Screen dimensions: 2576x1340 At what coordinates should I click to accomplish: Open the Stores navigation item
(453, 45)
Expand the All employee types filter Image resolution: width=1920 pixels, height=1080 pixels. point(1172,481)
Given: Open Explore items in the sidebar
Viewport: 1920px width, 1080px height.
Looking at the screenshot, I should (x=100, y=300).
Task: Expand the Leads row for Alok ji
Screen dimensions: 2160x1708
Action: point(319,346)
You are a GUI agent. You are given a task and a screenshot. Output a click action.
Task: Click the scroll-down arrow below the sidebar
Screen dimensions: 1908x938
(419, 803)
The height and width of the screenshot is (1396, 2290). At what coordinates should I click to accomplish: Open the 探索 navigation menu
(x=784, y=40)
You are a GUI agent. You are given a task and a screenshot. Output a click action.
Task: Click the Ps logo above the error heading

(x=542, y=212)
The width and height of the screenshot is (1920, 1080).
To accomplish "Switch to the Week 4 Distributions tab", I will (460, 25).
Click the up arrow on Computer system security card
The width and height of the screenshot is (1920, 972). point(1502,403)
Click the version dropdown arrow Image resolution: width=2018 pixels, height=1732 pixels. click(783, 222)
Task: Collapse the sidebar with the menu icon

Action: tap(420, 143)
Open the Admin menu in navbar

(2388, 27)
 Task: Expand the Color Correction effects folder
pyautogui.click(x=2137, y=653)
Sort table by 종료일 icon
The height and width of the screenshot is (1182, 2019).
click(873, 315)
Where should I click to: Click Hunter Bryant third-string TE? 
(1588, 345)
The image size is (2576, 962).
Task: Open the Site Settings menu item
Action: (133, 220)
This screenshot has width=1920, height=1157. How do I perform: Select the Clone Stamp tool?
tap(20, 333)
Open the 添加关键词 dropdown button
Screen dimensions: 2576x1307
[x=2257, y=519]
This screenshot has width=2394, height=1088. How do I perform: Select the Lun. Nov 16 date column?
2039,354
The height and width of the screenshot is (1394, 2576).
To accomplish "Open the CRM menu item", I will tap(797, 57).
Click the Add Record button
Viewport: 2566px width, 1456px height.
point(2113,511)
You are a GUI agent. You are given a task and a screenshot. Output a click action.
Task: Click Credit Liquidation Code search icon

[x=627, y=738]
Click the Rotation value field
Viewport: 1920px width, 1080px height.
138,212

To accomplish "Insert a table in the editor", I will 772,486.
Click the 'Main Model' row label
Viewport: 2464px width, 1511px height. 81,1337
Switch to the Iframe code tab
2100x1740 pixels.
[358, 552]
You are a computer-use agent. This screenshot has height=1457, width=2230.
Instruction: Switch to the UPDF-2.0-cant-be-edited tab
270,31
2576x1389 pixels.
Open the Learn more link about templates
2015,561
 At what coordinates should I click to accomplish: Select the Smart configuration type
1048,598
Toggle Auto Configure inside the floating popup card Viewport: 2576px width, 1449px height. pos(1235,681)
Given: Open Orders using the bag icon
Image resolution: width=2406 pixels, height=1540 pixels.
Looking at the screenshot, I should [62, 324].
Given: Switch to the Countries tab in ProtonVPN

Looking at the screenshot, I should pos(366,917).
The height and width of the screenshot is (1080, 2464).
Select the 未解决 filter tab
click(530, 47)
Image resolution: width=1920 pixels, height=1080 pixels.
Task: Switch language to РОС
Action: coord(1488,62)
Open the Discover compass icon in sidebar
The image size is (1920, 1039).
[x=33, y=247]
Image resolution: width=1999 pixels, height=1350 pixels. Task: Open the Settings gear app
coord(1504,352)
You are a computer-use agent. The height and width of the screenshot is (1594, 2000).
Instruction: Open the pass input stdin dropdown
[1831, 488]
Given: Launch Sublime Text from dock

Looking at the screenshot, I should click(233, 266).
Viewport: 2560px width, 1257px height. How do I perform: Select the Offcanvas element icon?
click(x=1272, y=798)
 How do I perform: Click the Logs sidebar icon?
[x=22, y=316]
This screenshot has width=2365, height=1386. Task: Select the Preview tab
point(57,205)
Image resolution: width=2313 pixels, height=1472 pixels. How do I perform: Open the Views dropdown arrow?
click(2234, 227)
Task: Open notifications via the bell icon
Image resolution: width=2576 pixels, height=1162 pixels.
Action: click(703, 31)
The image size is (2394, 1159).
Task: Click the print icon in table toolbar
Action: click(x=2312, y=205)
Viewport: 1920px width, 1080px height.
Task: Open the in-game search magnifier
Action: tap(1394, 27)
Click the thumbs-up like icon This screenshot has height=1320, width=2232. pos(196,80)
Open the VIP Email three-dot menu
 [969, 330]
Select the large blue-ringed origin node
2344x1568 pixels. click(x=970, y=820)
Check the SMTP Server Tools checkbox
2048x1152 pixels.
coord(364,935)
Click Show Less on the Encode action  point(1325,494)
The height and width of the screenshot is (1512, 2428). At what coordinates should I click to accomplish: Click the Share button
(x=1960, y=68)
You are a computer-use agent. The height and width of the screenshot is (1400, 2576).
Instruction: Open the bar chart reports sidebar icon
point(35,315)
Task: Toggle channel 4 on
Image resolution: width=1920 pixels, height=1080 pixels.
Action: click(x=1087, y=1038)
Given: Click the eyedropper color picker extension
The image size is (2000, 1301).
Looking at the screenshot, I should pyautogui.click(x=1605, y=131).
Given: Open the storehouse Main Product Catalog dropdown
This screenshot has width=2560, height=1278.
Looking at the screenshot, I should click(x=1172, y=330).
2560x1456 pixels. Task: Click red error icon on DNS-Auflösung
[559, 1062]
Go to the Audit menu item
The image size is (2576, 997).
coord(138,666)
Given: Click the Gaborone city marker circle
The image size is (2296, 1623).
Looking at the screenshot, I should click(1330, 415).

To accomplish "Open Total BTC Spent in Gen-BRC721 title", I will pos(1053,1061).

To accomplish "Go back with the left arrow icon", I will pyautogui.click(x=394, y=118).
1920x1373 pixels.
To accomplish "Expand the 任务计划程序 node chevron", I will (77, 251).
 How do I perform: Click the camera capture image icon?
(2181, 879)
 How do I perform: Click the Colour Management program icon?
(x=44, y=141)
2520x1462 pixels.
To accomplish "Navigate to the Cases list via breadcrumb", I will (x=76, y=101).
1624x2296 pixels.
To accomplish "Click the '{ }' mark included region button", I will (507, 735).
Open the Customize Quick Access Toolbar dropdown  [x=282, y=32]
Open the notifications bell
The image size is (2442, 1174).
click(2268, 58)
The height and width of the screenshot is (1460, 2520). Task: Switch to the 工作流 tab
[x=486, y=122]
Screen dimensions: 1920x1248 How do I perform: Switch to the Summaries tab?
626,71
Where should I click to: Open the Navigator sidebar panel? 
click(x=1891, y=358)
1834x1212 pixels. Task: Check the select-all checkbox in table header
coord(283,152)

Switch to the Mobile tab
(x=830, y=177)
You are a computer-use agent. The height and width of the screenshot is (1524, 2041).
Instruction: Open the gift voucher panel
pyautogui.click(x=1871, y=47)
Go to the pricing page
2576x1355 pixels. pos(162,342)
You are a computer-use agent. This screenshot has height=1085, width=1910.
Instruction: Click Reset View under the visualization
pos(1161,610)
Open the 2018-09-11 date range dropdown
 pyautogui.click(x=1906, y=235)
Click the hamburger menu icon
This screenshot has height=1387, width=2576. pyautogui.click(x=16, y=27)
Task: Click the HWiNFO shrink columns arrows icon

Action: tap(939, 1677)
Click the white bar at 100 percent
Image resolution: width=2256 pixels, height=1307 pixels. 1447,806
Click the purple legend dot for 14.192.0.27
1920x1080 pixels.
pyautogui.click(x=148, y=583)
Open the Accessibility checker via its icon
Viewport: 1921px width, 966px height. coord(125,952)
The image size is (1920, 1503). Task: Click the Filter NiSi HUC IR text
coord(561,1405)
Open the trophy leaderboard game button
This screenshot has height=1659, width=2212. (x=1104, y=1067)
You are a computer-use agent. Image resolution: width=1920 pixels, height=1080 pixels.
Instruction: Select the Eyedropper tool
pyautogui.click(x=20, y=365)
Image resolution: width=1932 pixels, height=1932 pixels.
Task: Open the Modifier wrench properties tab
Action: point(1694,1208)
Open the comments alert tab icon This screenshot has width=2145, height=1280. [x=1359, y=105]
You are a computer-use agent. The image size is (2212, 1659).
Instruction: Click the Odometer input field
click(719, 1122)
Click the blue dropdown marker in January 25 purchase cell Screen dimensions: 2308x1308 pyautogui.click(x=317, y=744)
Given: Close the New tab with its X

◆ BRIEF
Each line from the one that includes "Open the Accessibility checker via its icon" down to the close of the records above is to be given again exactly, and no other line is to appear.

◆ WRITTEN ANSWER
Open the Accessibility checker via its icon
Viewport: 1921px width, 966px height. coord(125,952)
The image size is (1920, 1503). Task: Click the Filter NiSi HUC IR text
coord(561,1405)
Open the trophy leaderboard game button
This screenshot has height=1659, width=2212. (x=1104, y=1067)
You are a computer-use agent. Image resolution: width=1920 pixels, height=1080 pixels.
Instruction: Select the Eyedropper tool
pyautogui.click(x=20, y=365)
Image resolution: width=1932 pixels, height=1932 pixels.
Task: Open the Modifier wrench properties tab
Action: point(1694,1208)
Open the comments alert tab icon This screenshot has width=2145, height=1280. [x=1359, y=105]
You are a computer-use agent. The image size is (2212, 1659).
Instruction: Click the Odometer input field
click(719, 1122)
Click the blue dropdown marker in January 25 purchase cell Screen dimensions: 2308x1308 pyautogui.click(x=317, y=744)
Given: Close the New tab with its X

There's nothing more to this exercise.